Federal example: the 10% credit card rate cap idea
A federal proposal to cap credit card interest rates at 10% is being sold as consumer-friendly. But interest is the price of unsecured credit. Cap that price below the risk-based level, and lenders will protect themselves in the only ways they can: tighter approvals, lower credit limits, fewer rewards, more fees, and less access for people with thinner credit files. The “seen” is a lower APR for some borrowers who still qualify. The “unseen” is credit drying up for those who need it most.
This is the same pattern as any other price control: if you force the price down, you get less of the thing. In this case, that “thing” is credit availability.
Local example: Rent control is a cautionary tale
Rent control is one of the clearest “seen/unseen” examples in economics. The “seen” is a tenant paying below-market rent today. The “unseen” is fewer rentals over time, less maintenance, less new construction, and higher prices for everyone who isn’t lucky enough to get one of the controlled units. Kansas law wisely prohibits local governments from enacting rent controls or controlling real estate purchase prices.
Housing is the same story: prices fall when supply rises. Kansas should encourage local reforms like accessory dwelling units, smaller minimum lot sizes, and fewer parking mandates because fewer zoning restrictions actually reduces housing prices rather than subsidies or caps.
That same logic should guide the state and federal levels, too. If rent control is bad economics in Wichita or Kansas City, it doesn’t magically become good economics when moved to Topeka or Washington.
The consistent rule for lawmakers: avoid price caps everywhere
Whether the policy comes from a city council, the statehouse, or Congress, the economic mechanics are the same:
- Price caps reduce supply (less production, less investment, less entry).

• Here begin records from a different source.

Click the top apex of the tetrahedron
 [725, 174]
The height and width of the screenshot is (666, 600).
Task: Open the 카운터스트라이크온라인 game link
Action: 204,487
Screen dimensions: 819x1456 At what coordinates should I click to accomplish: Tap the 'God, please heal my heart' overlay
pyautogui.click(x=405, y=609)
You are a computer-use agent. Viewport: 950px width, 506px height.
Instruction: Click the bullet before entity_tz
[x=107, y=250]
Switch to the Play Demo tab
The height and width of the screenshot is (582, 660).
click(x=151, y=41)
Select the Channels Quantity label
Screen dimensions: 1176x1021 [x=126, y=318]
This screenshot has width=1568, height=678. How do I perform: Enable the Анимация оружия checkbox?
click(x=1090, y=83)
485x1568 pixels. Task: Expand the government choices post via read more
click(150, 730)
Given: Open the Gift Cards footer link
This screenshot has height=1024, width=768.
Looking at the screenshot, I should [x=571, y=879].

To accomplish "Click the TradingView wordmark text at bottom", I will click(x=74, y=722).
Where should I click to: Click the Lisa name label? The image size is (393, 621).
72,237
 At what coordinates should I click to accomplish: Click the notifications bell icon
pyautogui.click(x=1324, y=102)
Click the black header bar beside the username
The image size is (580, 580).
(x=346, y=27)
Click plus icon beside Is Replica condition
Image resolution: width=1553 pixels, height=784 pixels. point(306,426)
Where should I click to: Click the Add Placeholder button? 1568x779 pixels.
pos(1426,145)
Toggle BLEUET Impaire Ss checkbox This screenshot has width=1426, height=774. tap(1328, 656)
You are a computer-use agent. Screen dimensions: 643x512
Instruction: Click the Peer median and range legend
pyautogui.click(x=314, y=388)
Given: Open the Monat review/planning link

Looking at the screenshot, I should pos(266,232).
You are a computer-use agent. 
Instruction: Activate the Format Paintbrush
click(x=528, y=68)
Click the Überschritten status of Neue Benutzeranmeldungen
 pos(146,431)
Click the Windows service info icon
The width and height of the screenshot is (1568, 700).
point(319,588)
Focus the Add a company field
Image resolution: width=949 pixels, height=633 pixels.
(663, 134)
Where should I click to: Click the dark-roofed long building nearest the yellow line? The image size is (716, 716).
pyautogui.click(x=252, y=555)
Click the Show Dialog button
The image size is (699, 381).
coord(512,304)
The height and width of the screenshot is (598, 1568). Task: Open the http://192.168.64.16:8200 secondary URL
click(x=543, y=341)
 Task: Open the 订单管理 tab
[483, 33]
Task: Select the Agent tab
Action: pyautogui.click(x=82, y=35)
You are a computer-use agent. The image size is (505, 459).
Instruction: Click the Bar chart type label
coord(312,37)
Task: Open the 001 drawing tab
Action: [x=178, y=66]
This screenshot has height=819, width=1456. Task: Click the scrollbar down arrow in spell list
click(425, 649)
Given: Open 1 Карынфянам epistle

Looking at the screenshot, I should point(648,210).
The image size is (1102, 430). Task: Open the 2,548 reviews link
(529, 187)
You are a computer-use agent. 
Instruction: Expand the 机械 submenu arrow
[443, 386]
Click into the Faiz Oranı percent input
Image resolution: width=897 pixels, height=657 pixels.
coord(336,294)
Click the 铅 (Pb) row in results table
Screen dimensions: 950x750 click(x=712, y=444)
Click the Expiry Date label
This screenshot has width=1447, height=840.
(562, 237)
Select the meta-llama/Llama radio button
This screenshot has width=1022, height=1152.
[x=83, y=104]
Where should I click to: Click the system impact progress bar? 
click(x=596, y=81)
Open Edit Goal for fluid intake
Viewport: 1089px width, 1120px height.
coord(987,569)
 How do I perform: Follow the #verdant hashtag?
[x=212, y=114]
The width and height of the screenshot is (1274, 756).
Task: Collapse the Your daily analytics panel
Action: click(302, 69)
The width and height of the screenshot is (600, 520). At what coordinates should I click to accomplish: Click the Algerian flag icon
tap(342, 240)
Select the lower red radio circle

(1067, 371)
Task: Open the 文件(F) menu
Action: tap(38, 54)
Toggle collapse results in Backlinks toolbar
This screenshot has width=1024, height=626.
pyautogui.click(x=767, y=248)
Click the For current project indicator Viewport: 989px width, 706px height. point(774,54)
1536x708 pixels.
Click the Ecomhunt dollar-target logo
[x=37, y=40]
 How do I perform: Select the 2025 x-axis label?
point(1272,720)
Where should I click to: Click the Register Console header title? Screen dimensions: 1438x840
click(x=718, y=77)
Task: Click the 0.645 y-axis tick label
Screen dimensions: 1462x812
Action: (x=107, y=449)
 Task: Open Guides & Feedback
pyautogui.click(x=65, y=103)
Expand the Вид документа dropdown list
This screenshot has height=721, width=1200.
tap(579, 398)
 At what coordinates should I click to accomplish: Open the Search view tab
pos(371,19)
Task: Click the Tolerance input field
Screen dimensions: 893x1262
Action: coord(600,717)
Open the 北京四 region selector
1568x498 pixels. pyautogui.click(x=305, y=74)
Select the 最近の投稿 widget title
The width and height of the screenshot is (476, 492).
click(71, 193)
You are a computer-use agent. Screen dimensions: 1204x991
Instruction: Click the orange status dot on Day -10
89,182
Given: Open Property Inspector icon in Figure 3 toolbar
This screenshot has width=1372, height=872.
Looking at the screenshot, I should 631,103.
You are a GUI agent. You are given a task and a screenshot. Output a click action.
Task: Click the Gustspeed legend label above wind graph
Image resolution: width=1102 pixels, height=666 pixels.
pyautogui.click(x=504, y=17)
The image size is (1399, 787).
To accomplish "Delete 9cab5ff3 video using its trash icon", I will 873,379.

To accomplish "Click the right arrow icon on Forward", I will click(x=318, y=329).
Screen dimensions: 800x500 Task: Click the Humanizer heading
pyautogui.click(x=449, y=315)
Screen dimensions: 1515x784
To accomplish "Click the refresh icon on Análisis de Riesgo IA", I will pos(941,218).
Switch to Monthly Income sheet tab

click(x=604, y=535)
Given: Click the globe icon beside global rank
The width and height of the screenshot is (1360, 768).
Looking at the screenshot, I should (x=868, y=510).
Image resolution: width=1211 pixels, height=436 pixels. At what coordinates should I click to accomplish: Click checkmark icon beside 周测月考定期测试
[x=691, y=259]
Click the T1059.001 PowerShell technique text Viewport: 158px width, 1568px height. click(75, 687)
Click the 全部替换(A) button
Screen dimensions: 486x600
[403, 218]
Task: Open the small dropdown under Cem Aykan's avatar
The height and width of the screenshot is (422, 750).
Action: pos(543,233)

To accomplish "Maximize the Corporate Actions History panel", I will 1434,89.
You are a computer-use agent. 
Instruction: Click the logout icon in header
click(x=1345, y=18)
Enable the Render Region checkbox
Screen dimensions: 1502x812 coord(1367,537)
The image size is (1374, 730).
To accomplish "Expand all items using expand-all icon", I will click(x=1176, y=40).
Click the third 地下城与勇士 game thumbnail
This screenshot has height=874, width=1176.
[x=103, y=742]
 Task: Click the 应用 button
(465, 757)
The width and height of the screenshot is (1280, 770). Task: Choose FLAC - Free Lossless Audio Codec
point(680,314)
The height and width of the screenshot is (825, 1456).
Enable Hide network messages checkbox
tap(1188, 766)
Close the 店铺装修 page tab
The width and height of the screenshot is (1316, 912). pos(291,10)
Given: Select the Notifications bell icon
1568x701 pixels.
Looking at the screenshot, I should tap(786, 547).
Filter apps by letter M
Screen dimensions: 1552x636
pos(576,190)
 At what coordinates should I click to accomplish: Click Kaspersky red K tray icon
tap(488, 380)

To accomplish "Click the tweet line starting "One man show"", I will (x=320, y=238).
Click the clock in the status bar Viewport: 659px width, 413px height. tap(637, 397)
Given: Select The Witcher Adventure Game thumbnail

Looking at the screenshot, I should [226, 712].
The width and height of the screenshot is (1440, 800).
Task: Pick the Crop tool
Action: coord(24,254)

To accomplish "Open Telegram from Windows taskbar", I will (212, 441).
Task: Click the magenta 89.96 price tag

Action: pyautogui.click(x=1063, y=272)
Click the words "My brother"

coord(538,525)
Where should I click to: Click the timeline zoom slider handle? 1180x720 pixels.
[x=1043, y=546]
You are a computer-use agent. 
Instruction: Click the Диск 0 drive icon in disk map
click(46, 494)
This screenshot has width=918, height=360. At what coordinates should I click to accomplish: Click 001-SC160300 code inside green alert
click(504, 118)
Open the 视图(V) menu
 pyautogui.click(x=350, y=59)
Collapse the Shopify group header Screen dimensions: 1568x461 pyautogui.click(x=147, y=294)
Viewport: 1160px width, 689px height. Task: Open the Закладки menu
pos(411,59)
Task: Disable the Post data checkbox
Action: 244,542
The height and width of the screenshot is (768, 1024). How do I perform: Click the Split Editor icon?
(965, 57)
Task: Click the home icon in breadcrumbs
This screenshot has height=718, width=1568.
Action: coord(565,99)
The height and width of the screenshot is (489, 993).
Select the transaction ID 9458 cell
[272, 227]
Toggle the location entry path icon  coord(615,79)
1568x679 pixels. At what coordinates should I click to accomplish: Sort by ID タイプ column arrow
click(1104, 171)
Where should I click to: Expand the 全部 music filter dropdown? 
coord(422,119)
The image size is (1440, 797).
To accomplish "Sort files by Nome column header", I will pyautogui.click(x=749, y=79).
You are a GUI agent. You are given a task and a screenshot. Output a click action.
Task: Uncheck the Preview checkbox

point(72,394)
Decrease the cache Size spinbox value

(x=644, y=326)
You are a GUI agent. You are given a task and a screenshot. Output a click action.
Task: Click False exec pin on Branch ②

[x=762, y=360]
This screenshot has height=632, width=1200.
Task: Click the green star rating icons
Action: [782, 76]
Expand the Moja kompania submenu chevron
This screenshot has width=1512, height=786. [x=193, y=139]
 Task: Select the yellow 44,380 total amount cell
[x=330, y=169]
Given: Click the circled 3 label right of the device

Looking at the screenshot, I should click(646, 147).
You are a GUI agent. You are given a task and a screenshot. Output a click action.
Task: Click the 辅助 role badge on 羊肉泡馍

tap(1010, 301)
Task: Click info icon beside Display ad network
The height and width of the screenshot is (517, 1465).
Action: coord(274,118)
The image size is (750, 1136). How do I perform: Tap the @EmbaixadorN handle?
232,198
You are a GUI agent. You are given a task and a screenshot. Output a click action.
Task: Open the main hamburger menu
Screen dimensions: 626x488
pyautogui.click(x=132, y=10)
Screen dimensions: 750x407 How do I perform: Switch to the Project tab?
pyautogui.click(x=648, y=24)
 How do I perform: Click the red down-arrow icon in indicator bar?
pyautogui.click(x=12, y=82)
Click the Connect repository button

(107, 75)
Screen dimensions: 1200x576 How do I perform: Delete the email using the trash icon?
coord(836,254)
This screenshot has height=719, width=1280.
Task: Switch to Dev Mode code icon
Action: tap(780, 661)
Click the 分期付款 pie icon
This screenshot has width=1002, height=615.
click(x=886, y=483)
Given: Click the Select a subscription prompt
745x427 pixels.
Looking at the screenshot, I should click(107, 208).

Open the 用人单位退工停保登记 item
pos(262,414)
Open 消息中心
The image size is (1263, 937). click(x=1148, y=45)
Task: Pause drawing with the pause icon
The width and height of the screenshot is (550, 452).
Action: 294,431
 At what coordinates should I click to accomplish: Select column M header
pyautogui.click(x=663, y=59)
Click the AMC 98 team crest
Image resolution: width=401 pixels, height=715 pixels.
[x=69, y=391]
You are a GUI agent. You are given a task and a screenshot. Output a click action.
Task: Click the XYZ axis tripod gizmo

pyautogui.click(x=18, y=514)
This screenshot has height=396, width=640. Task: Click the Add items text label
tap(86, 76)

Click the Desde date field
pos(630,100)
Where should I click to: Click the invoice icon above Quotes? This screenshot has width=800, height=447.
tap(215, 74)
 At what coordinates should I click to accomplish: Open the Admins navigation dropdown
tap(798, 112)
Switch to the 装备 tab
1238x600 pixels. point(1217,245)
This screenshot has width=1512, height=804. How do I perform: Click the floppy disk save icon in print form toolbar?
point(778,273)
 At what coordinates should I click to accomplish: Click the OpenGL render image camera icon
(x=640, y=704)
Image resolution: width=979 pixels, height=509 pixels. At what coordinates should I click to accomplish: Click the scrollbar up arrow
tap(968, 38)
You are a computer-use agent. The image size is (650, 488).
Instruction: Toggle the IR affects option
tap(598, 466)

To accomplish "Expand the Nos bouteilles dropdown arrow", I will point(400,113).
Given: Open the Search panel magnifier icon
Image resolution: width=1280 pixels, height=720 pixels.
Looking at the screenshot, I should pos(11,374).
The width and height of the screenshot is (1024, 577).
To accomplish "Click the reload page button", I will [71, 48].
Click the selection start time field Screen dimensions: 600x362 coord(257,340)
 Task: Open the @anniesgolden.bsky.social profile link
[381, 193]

- They shift costs into hidden fees, lower quality, rationing, or delays.
- They invite gaming and lobbying as industries fight over exemptions and loopholes.
- They punish innovation by lowering the payoff to creating something better.
That’s why Friedman’s point matters: you can have noble motives and still cause harm. Bastiat’s point matters because the harm is often delayed and invisible until families are stuck with fewer options.
What Kansas should do: free up supply and competition
If the goal is affordability, focus on reforms that expand supply and competition rather than trying to command prices:
- Remove barriers that limit entry and supply (especially in housing and healthcare delivery).
- Increase transparency that consumers can actually use to shop and switch.
- Reduce rules that entrench incumbents and block lower-cost competitors.
Price controls feel compassionate. But real compassion means choosing policies that work in the real world, not just in press releases. Kansas should keep its policy compass steady: don’t cap prices—free markets so supply, competition, and innovation can push prices down the right way.